The exact lines from the start of the material below through the line holding "Image resolution: width=1017" are the answer; return those, pictures excluded.
DATA TO EXAMINE START
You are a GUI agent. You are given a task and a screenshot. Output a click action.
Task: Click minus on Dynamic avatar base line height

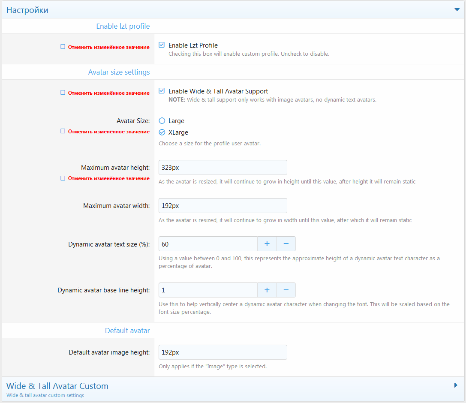click(x=286, y=290)
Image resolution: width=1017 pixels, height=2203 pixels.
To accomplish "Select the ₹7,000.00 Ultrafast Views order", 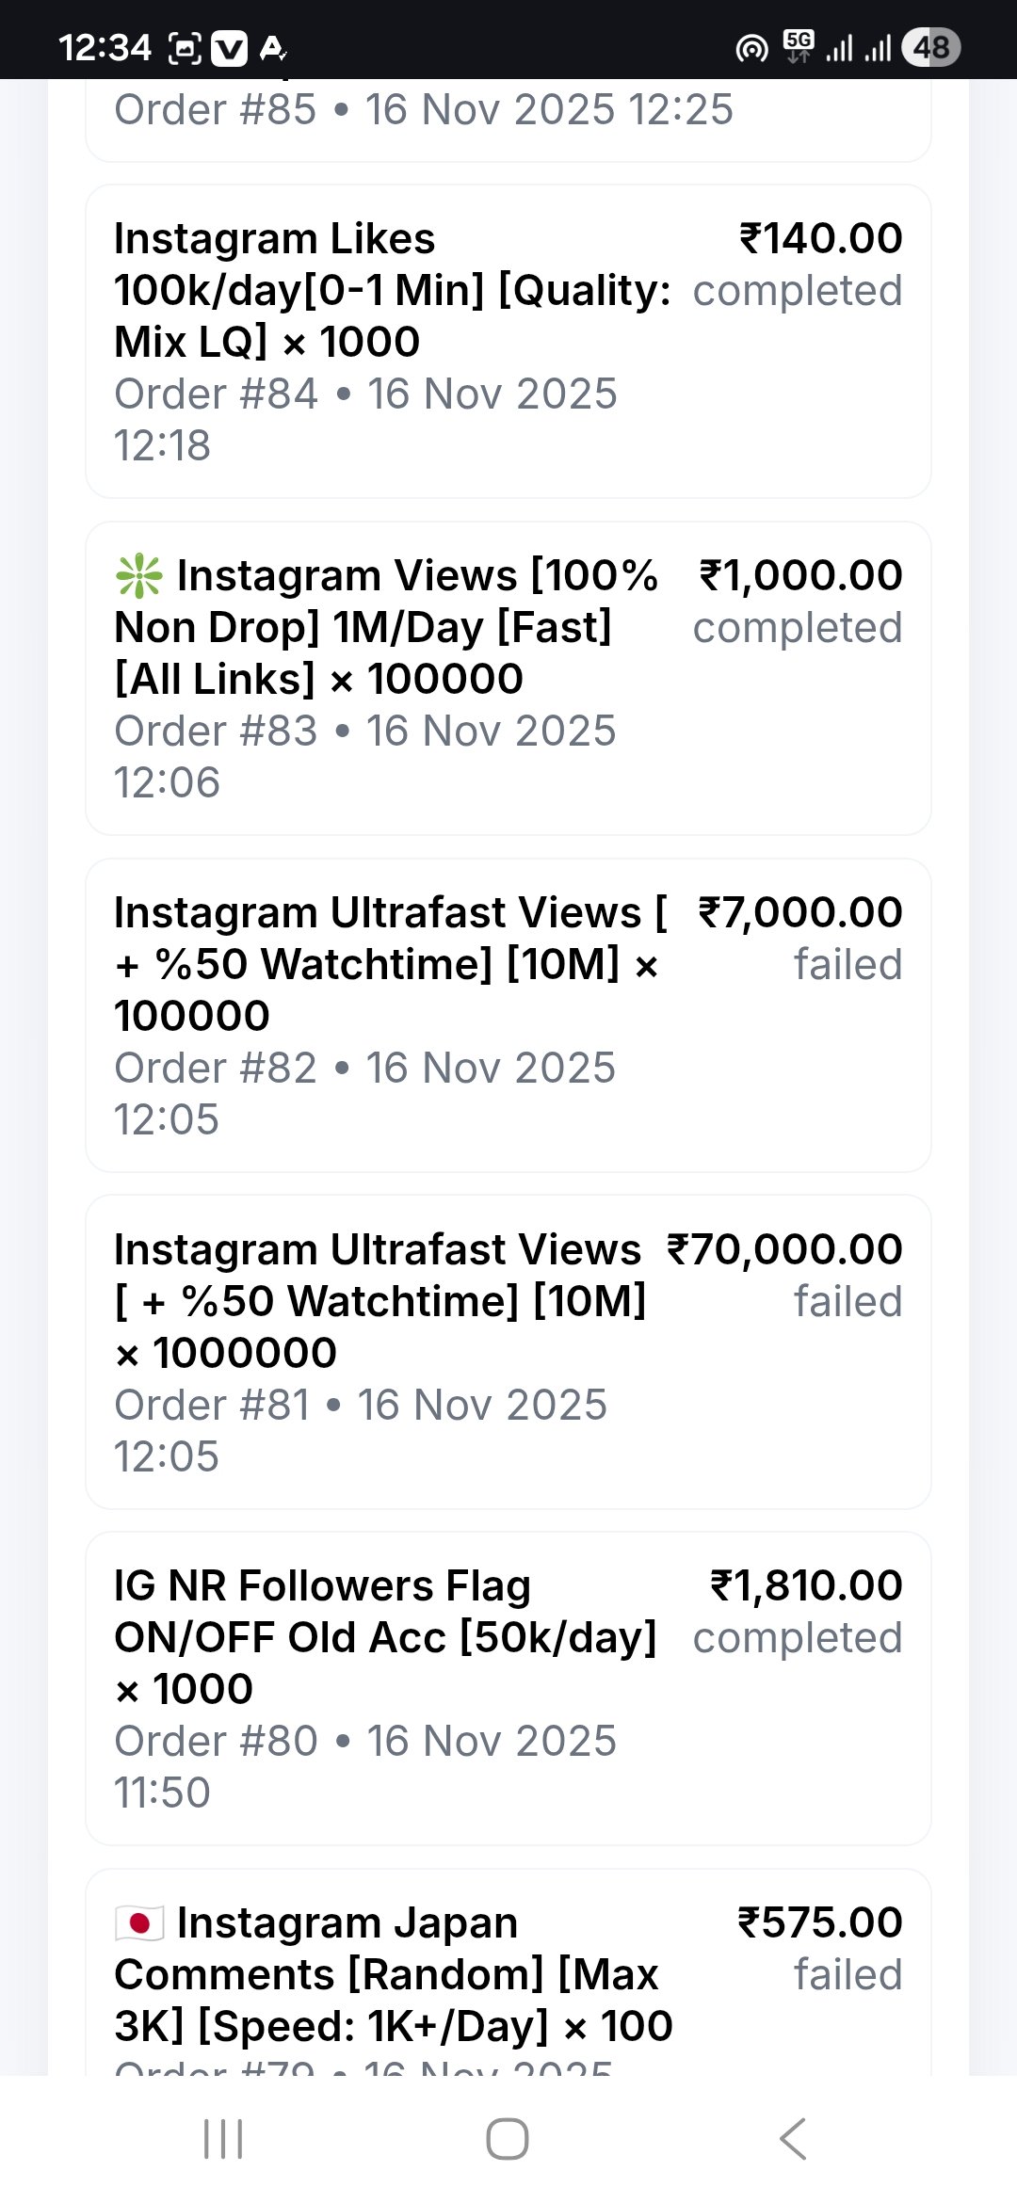I will pyautogui.click(x=509, y=1015).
DATA TO EXAMINE END
● YOUR RESPONSE
You are a GUI agent. You are given a task and a screenshot. Output a click action.
Task: Click minus on Dynamic avatar base line height

click(x=286, y=290)
Image resolution: width=1017 pixels, height=2203 pixels.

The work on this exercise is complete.